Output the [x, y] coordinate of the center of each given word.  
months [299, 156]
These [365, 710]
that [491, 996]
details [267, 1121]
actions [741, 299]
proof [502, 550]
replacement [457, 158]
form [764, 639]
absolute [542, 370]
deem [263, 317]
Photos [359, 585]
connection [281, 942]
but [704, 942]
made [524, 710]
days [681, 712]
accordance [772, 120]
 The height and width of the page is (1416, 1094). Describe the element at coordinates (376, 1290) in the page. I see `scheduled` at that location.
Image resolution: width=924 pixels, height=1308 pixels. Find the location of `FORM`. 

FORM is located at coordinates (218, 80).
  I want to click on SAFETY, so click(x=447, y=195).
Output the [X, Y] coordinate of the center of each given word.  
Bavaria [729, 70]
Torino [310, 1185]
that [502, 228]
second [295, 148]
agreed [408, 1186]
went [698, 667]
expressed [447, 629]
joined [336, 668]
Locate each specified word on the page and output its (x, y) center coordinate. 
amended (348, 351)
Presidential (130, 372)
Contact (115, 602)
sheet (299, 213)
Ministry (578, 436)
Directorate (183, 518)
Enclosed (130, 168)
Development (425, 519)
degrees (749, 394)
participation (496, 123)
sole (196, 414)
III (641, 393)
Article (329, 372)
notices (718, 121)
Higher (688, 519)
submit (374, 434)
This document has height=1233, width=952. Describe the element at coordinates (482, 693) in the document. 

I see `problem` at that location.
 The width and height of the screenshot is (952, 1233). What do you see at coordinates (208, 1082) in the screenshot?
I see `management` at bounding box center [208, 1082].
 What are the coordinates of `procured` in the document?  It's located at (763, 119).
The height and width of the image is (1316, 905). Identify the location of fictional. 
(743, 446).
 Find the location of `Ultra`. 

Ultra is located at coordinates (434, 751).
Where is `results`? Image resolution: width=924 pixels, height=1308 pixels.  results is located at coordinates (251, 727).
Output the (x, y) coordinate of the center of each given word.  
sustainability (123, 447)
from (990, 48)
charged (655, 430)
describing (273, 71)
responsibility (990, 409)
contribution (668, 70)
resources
################
Stated goal
Please format the records above as a Markdown table with the columns No. and Record, numbering each non-blank line in order and leaving out blank lines.

Correct output
| No. | Record |
|---|---|
| 1 | Output the [x, y] coordinate of the center of each given word.   |
| 2 | months [299, 156] |
| 3 | These [365, 710] |
| 4 | that [491, 996] |
| 5 | details [267, 1121] |
| 6 | actions [741, 299] |
| 7 | proof [502, 550] |
| 8 | replacement [457, 158] |
| 9 | form [764, 639] |
| 10 | absolute [542, 370] |
| 11 | deem [263, 317] |
| 12 | Photos [359, 585] |
| 13 | connection [281, 942] |
| 14 | but [704, 942] |
| 15 | made [524, 710] |
| 16 | days [681, 712] |
| 17 | accordance [772, 120] |
| 18 |  The height and width of the page is (1416, 1094). Describe the element at coordinates (376, 1290) in the page. I see `scheduled` at that location. |
| 19 | Image resolution: width=924 pixels, height=1308 pixels. Find the location of `FORM`.  |
| 20 | FORM is located at coordinates (218, 80). |
| 21 |   I want to click on SAFETY, so click(x=447, y=195). |
| 22 | Output the [X, Y] coordinate of the center of each given word.   |
| 23 | Bavaria [729, 70] |
| 24 | Torino [310, 1185] |
| 25 | that [502, 228] |
| 26 | second [295, 148] |
| 27 | agreed [408, 1186] |
| 28 | went [698, 667] |
| 29 | expressed [447, 629] |
| 30 | joined [336, 668] |
| 31 | Locate each specified word on the page and output its (x, y) center coordinate.  |
| 32 | amended (348, 351) |
| 33 | Presidential (130, 372) |
| 34 | Contact (115, 602) |
| 35 | sheet (299, 213) |
| 36 | Ministry (578, 436) |
| 37 | Directorate (183, 518) |
| 38 | Enclosed (130, 168) |
| 39 | Development (425, 519) |
| 40 | degrees (749, 394) |
| 41 | participation (496, 123) |
| 42 | sole (196, 414) |
| 43 | III (641, 393) |
| 44 | Article (329, 372) |
| 45 | notices (718, 121) |
| 46 | Higher (688, 519) |
| 47 | submit (374, 434) |
| 48 | This document has height=1233, width=952. Describe the element at coordinates (482, 693) in the document.  |
| 49 | I see `problem` at that location. |
| 50 |  The width and height of the screenshot is (952, 1233). What do you see at coordinates (208, 1082) in the screenshot? |
| 51 | I see `management` at bounding box center [208, 1082]. |
| 52 |  What are the coordinates of `procured` in the document?  It's located at (763, 119). |
| 53 | The height and width of the image is (1316, 905). Identify the location of fictional.  |
| 54 | (743, 446). |
| 55 |  Find the location of `Ultra`.  |
| 56 | Ultra is located at coordinates (434, 751). |
| 57 | Where is `results`? Image resolution: width=924 pixels, height=1308 pixels.  results is located at coordinates (251, 727). |
| 58 | Output the (x, y) coordinate of the center of each given word.   |
| 59 | sustainability (123, 447) |
| 60 | from (990, 48) |
| 61 | charged (655, 430) |
| 62 | describing (273, 71) |
| 63 | responsibility (990, 409) |
| 64 | contribution (668, 70) |
| 65 | resources |